As time goes by, Jim Sinclairs "formula" shows to be true!

Jim’s Formula:
September 1, 2006

1) First interest rates rise affecting the drivers of the US economy, housing, but before that auto production goes from bull to a bear markets.
2) This impacts many other industries and the jobs report. An economy is either rising at a rising rate or business activity is falling at an increasing rate. That is economic law 101. There is no such thing in any market as a Plateau of Prosperity or Cinderella - Goldilocks situations.
3) We have witnessed the Dow rise on economic news indicating deceleration of activity. This continues until major corporations announced poor earnings, making the Dow fall faster than it rose, moving it deeply into the red.
4) The formula economically is inherent in #2 which is lower economic activity equals lower profits.
5) Lower profits leads to lower Federal Tax revenues.
6) Lower Federal tax revenues in the face of increased Federal spending causes geometric, not arithmetic, rises in the US Federal Budget deficit.
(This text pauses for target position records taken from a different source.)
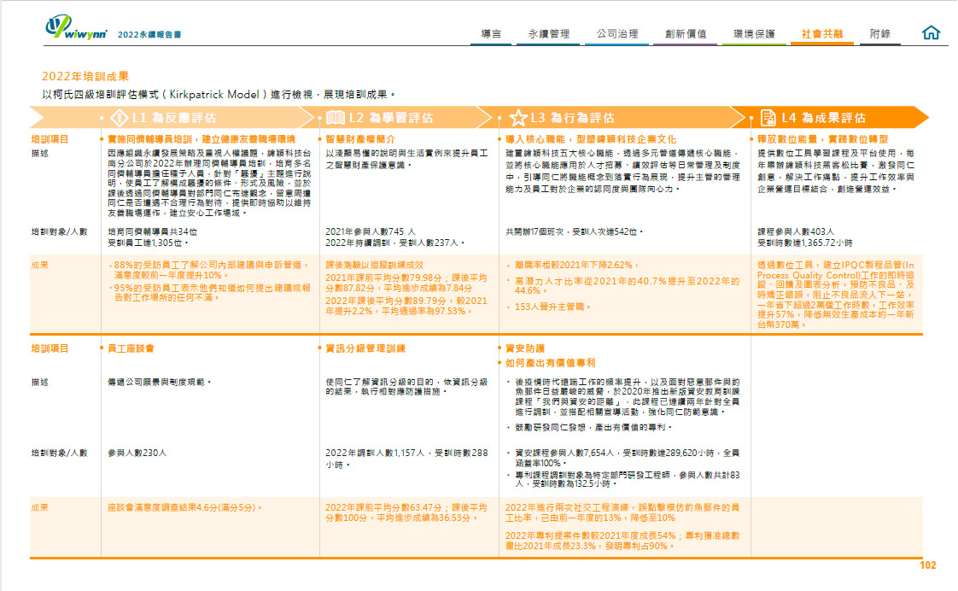
Task: Select the 創新價值 tab
Action: 685,34
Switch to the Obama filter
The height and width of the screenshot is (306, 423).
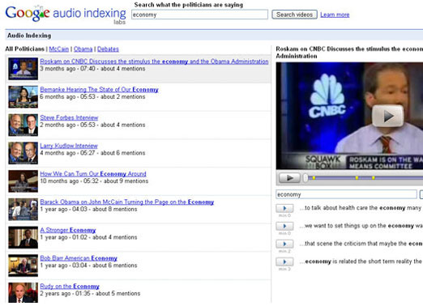tap(83, 49)
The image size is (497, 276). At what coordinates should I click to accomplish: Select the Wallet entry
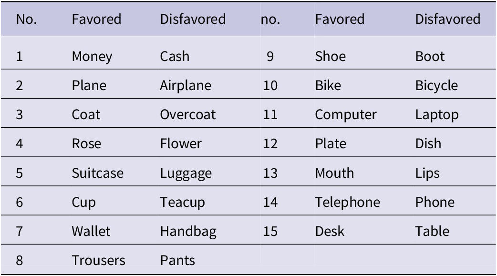tap(91, 231)
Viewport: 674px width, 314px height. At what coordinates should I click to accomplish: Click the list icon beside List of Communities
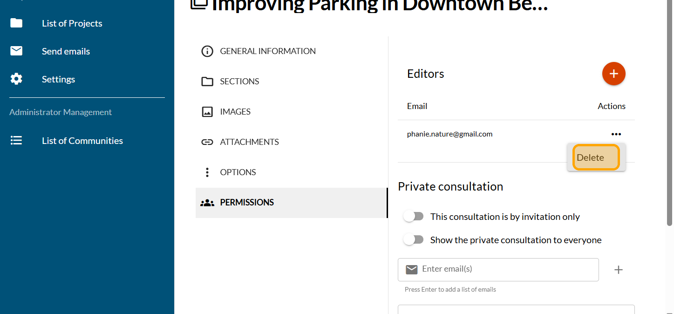(x=16, y=141)
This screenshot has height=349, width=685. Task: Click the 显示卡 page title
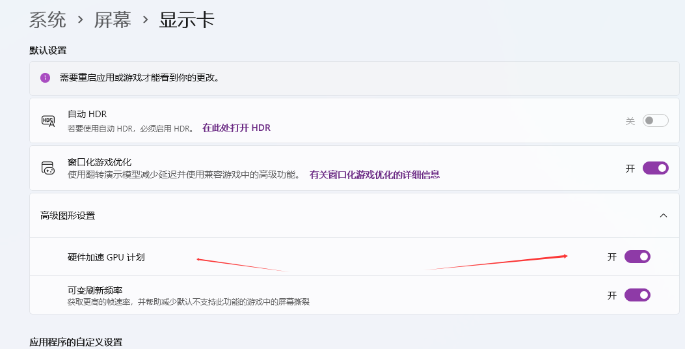(187, 20)
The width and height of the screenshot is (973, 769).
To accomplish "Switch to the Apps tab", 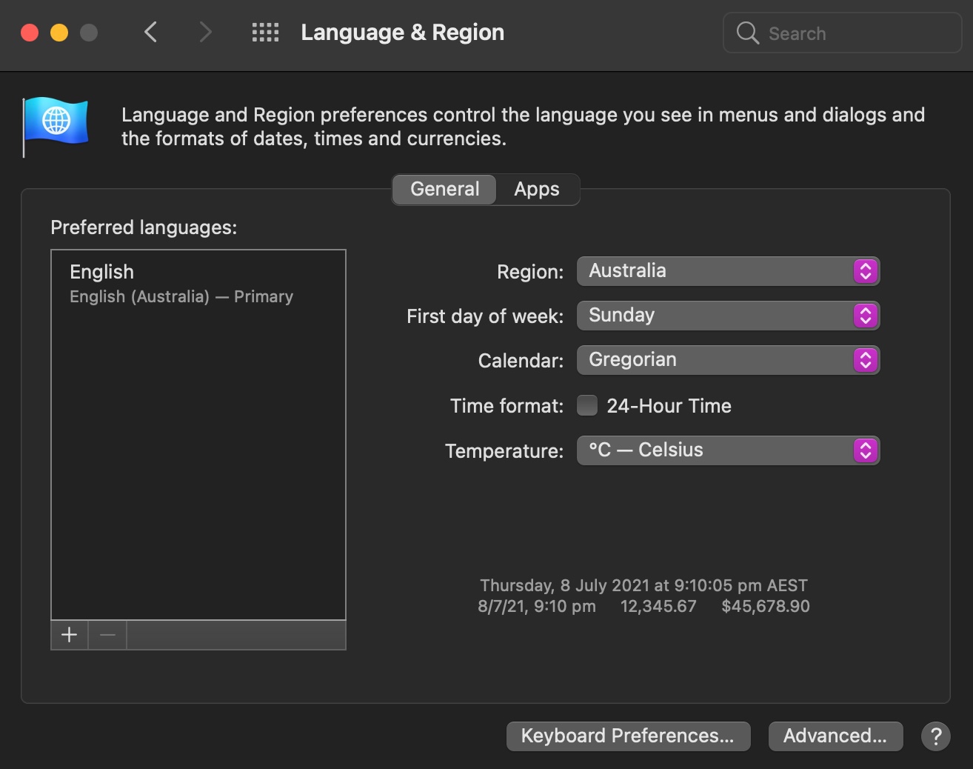I will (537, 190).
This is also true for cities & States as it is for the Federal government.
7) The increased US Federal Budget deficit in the face of a US Trade Deficit increases the US Current Account Deficit.
8) The US Current Account Balance is the speedometer of the money exiting the US into world markets (deficit).
9) It is this deficit that must be met by incoming investment in the US in any form. It could be anything from businesses, equities to Treasury instruments. We are already seeing a fall off in the situation of developing nations carrying the spending habits of industrial nations; a contradiction in terms.
10) If the investment by non US entities fails to meet the exiting dollars by all means, then the US must turn within to finance the shortfall.
11) Assuming the US turns inside to finance all maturities, interest rates will rise with the long term rates moving fastest regardless of prevailing business conditions.
12) This will further contract business activity and start a downward spiral of unparalleled dimension because the size of US debt already issued is of unparalleled dimension.
Therefore as you get to #12 you are automatically right back at #1. This is an economic downward spiral.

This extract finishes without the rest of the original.